Substance-induced psychotic disorder US Medical PG Question 10: A 45-year-old man presents to a psychiatrist by his wife with recent behavioral and emotional changes. The patient’s wife says that her husband’s personality has completely changed over the last year. She also says that he often complains of unpleasant odors when actually there is no discernible odor present. The patient mentions that he is depressed at times while on other occasions, he feels like he is ‘the most powerful man in the world.’ The psychiatrist takes a detailed history from this patient and concludes that he is most likely suffering from a psychotic disorder. However, before prescribing an antipsychotic medication, he recommends that the patient undergoes brain imaging to rule out a brain neoplasm. Based on the presence of which of the following clinical signs or symptoms in this patient is the psychiatrist most likely recommending this imaging test?
- A. Olfactory hallucinations (Correct Answer)
- B. Echolalia
- C. Anhedonia
- D. Delusions of grandeur
- E. Thought broadcasting
Substance-induced psychotic disorder Explanation: ***Olfactory hallucinations***
- The presence of **olfactory hallucinations** ("unpleasant odors when actually there is no discernible odor present") in the context of new-onset psychotic symptoms and personality changes, particularly in a middle-aged adult, raises suspicion for an underlying **structural brain lesion**, such as a **frontal or temporal lobe tumor**.
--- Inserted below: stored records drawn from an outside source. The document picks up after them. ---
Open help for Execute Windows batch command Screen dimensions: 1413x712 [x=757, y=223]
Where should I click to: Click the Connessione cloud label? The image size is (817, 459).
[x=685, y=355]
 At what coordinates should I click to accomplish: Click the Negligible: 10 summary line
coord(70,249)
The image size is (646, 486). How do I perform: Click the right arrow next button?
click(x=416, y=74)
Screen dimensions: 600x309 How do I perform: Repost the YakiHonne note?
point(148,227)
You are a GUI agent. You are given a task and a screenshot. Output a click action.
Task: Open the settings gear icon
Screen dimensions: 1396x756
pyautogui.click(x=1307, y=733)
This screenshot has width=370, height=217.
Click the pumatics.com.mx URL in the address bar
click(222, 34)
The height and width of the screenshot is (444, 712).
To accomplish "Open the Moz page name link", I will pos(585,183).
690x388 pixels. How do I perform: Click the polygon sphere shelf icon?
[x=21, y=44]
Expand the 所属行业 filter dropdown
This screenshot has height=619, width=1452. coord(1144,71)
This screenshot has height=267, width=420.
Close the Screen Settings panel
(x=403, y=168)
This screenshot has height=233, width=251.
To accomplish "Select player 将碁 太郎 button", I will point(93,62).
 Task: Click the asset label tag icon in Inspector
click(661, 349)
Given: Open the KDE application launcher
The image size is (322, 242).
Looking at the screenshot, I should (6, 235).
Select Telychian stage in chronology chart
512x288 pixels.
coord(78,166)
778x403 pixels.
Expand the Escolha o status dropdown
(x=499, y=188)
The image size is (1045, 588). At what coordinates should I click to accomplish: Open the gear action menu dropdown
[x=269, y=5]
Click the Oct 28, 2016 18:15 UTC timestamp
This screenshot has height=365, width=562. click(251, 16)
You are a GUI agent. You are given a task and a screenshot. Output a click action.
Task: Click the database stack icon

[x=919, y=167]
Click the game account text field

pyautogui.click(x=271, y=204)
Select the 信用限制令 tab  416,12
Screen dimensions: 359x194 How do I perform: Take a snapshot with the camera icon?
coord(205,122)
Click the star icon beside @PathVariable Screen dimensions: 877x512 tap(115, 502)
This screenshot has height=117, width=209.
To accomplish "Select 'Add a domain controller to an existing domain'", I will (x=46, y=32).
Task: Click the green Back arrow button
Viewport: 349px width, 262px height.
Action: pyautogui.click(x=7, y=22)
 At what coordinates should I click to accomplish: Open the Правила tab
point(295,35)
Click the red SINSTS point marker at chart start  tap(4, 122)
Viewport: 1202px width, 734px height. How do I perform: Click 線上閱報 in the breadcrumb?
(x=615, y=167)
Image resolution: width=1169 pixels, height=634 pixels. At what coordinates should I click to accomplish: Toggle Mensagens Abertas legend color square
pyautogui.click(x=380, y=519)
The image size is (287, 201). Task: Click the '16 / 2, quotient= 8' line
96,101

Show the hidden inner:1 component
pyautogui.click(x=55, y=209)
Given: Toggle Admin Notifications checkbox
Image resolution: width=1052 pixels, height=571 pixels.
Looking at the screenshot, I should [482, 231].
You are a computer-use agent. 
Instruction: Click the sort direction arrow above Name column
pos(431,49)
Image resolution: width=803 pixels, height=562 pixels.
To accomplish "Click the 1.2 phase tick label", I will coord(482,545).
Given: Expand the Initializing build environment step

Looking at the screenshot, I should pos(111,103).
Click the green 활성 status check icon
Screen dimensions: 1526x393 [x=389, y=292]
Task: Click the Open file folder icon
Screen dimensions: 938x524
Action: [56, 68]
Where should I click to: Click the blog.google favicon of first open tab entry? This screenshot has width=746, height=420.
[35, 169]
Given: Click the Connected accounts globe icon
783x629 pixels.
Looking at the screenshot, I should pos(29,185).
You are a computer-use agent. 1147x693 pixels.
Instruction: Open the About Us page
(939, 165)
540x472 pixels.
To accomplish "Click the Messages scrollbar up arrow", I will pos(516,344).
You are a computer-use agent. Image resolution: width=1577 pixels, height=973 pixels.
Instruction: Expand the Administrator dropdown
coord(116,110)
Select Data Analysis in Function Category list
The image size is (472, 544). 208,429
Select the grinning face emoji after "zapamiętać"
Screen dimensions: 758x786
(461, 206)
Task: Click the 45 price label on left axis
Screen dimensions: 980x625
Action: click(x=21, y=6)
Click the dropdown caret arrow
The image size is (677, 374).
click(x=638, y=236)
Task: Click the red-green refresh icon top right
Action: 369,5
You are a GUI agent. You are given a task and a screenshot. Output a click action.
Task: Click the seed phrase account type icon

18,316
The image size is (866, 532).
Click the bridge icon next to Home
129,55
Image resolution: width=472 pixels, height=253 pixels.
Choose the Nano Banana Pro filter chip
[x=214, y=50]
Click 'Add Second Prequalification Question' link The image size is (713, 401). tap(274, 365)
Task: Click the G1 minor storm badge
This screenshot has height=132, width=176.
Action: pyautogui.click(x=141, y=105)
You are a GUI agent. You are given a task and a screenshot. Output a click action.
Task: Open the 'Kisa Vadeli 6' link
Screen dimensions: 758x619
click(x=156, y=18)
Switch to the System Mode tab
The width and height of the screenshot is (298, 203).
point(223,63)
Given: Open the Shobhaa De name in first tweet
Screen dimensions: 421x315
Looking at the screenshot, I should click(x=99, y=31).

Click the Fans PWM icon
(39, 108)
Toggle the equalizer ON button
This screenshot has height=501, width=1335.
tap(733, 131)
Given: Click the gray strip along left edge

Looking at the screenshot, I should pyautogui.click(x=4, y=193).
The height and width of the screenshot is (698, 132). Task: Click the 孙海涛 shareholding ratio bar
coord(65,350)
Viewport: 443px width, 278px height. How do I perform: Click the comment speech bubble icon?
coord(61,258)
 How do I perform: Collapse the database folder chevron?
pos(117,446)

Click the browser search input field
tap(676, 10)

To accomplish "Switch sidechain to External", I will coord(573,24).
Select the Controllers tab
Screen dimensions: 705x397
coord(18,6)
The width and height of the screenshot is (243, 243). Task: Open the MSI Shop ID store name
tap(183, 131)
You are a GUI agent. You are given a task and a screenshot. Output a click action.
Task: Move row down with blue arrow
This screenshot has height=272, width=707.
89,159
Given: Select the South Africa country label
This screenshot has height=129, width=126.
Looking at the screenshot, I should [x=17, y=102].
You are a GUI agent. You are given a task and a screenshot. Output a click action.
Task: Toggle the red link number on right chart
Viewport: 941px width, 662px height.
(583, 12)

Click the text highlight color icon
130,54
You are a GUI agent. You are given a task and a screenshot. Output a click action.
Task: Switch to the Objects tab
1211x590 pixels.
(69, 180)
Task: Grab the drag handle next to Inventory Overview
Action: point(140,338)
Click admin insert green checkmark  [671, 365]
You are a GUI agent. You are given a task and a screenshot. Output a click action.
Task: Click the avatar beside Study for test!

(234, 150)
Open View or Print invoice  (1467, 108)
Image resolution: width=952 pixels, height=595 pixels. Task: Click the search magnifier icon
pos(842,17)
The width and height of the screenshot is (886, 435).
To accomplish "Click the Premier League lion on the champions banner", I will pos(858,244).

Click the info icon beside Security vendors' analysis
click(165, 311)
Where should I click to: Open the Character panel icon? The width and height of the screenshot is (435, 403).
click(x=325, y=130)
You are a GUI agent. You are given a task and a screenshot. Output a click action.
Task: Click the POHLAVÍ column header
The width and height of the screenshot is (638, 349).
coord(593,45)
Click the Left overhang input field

- Brain neoplasms in these regions can irritate cortical areas, leading to atypical psychotic symptoms and these specific types of hallucinations, making imaging crucial before initiating antipsychotic therapy.
*Echolalia*
- **Echolalia** is the involuntary repetition of words or phrases spoken by another person, often associated with conditions like **autism spectrum disorder**, **Tourette's syndrome**, or severe **psychotic disorders**, particularly **schizophrenia**.
- While it can be a feature of psychiatric illness, it is not a red flag for structural brain pathology in the same manner as new-onset olfactory hallucinations.
*Anhedonia*
- **Anhedonia** is the inability to experience pleasure from activities usually found enjoyable, a prominent symptom of **major depressive disorder** and other mood disorders, as well as some psychotic disorders.
- Although the patient reports feeling "depressed at times," anhedonia is a common psychiatric symptom and does not specifically point to a need for urgent brain imaging in the absence of other alarming features.
*Delusions of grandeur*
- **Delusions of grandeur** are false beliefs that one is much greater or more powerful than they truly are, as described by the patient feeling like "the most powerful man in the world." This symptom is characteristic of **bipolar disorder (manic episodes)** or some **psychotic disorders**.
- While present in this patient, grandiose delusions are part of the core symptomatology of many psychiatric conditions and, by themselves, do not typically necessitate brain imaging to rule out a tumor.
*Thought broadcasting*
- **Thought broadcasting** is the belief that one's thoughts are being transmitted into the minds of others, a classic **first-rank symptom of schizophrenia**.
- This symptom is indicative of a severe thought disorder within the spectrum of psychotic illnesses but does not specifically raise the suspicion of an underlying brain lesion requiring neuroimaging.